Одинокая, сиротливая, смотрела Мэри на темный неподвижный пруд, в который кое-где упали увядшие, порыжевшие листья. На руках ее сверкали крупные драгоценные кольца, только они и сверкали в этой хмурой осенней мгле.
Тяжелый, горький, жалостный вздох вырвался из ее груди.
О, Мэри!..
С ужасом, со страхом смотрела Мэри в жизнь. Стояла она перед ней такая же темная, как этот пруд, хмурая, как эти весенние тучи, грустная, увядшая, траурная, как эти деревья парка. Ее били хлыстом, а потом оттолкнули, когда она хотела бы валяться в ногах…
И снова мелькнул образ адвоката Левенберга.
— Ах! Убежать! убежать!.. убежать от себя!..

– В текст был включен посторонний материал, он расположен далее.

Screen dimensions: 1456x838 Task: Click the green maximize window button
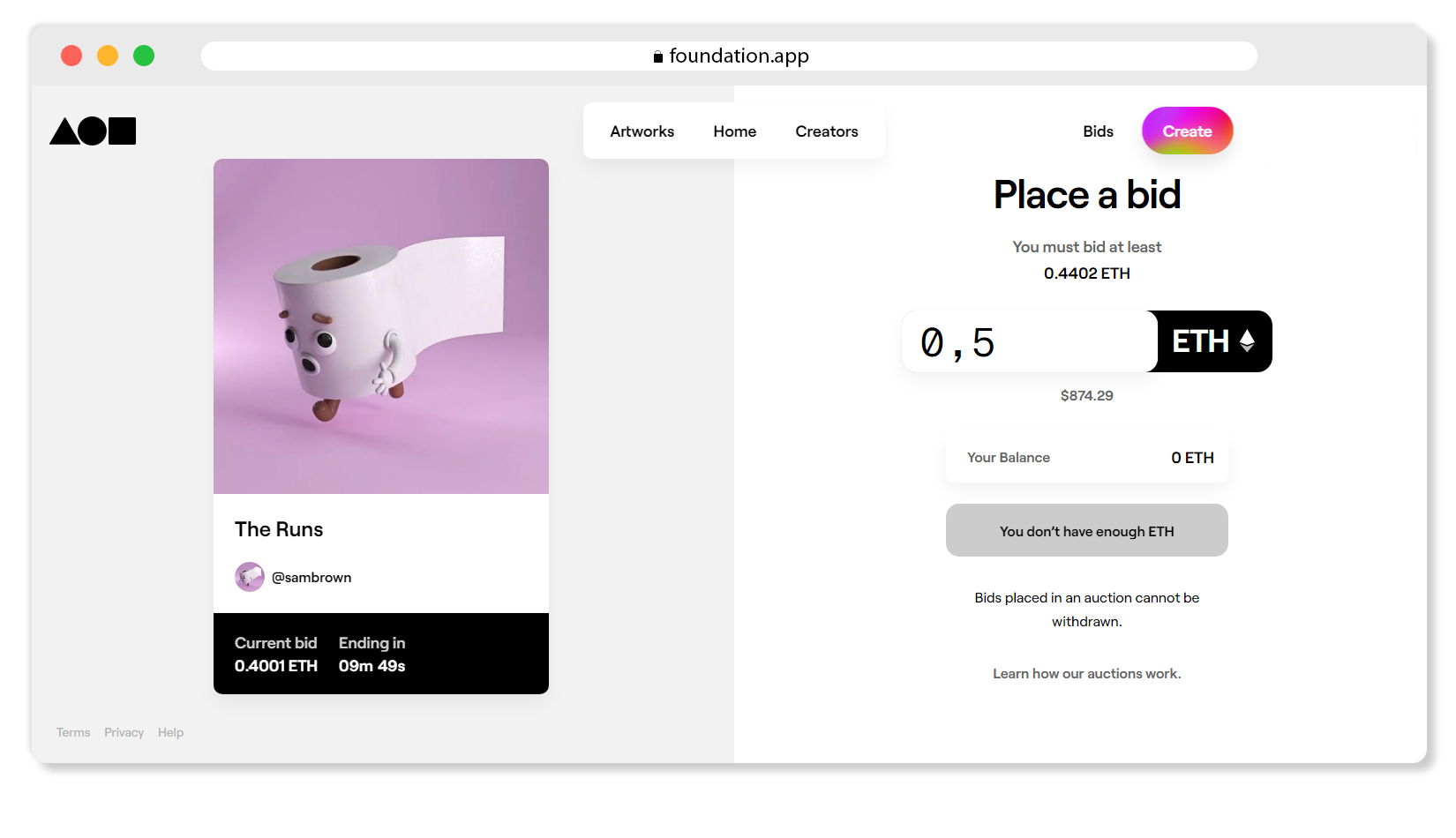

Теперь Мэри стала единственной наследницей колоссального состояния, т. к. умер Рафал Гнезненский, а сама Гнезненская назначила себе двадцать четыре тысячи пожизненной ренты, отдав остальное дочери с пожеланием, чтобы эта «странная истеричка» была от нее подальше — не мешала бы своими сумасбродными выходками спокойному созерцанию суетности всего мирского и мерному качанью в кресле.
Вскоре после этого Мэри унаследовала другое, меньшее, но все же в несколько миллионов состояние после дяди Гаммершляга, который заболел, съев «den verfluchten Homar» в Остенде. Так как «деньги тянут к деньгам», то дядя Гаммершляг отписал, решившись на завещание, все свое состояние Мэри, исключив всех родных. Мэри получила манию богатства.

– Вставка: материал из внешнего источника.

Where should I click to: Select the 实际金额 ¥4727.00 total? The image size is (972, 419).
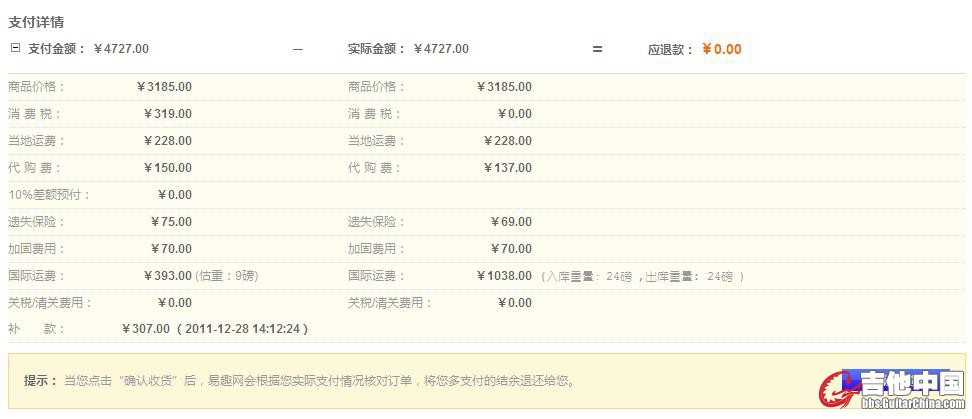pos(440,49)
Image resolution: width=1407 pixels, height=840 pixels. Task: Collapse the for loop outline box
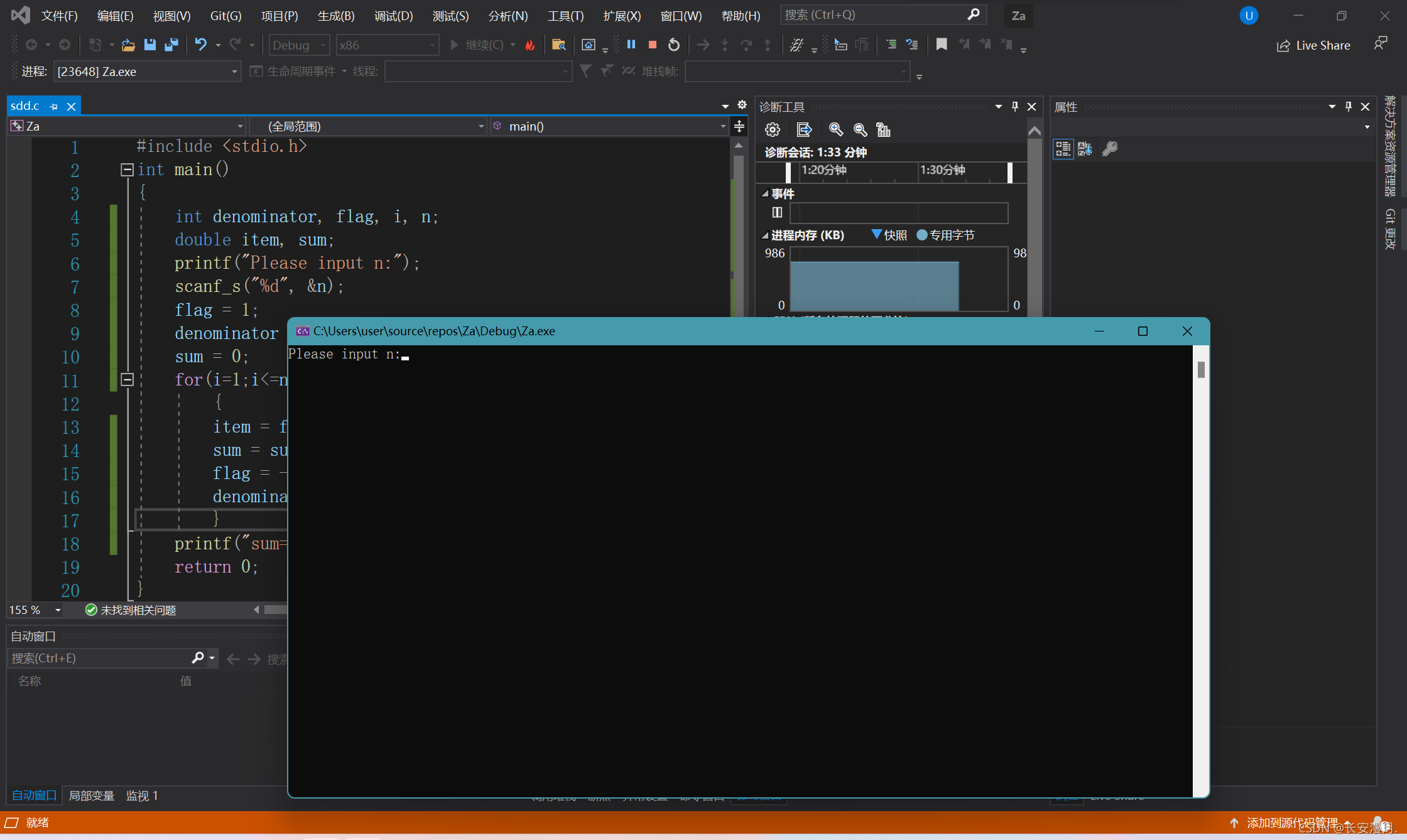127,379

В своем дворце в Варшаве с которого был снят герб графов Чорштынских, Мэри велела приделать железные двери к одной из комнат, не позволив никому туда входить. Там она запирается целыми вечерами, другой раз целыми днями.
Все там отливает, светится, горит и сверкает. Почти никакой мебели. Длинный, обитый, желтым бархатом времени Станислава-Августа шезлонг, кресло-качалка, несколько инкрустированных кресел, несколько зеркал, несколько канделябров, несколько дорогих столиков и громадные великолепные шкафы и комоды.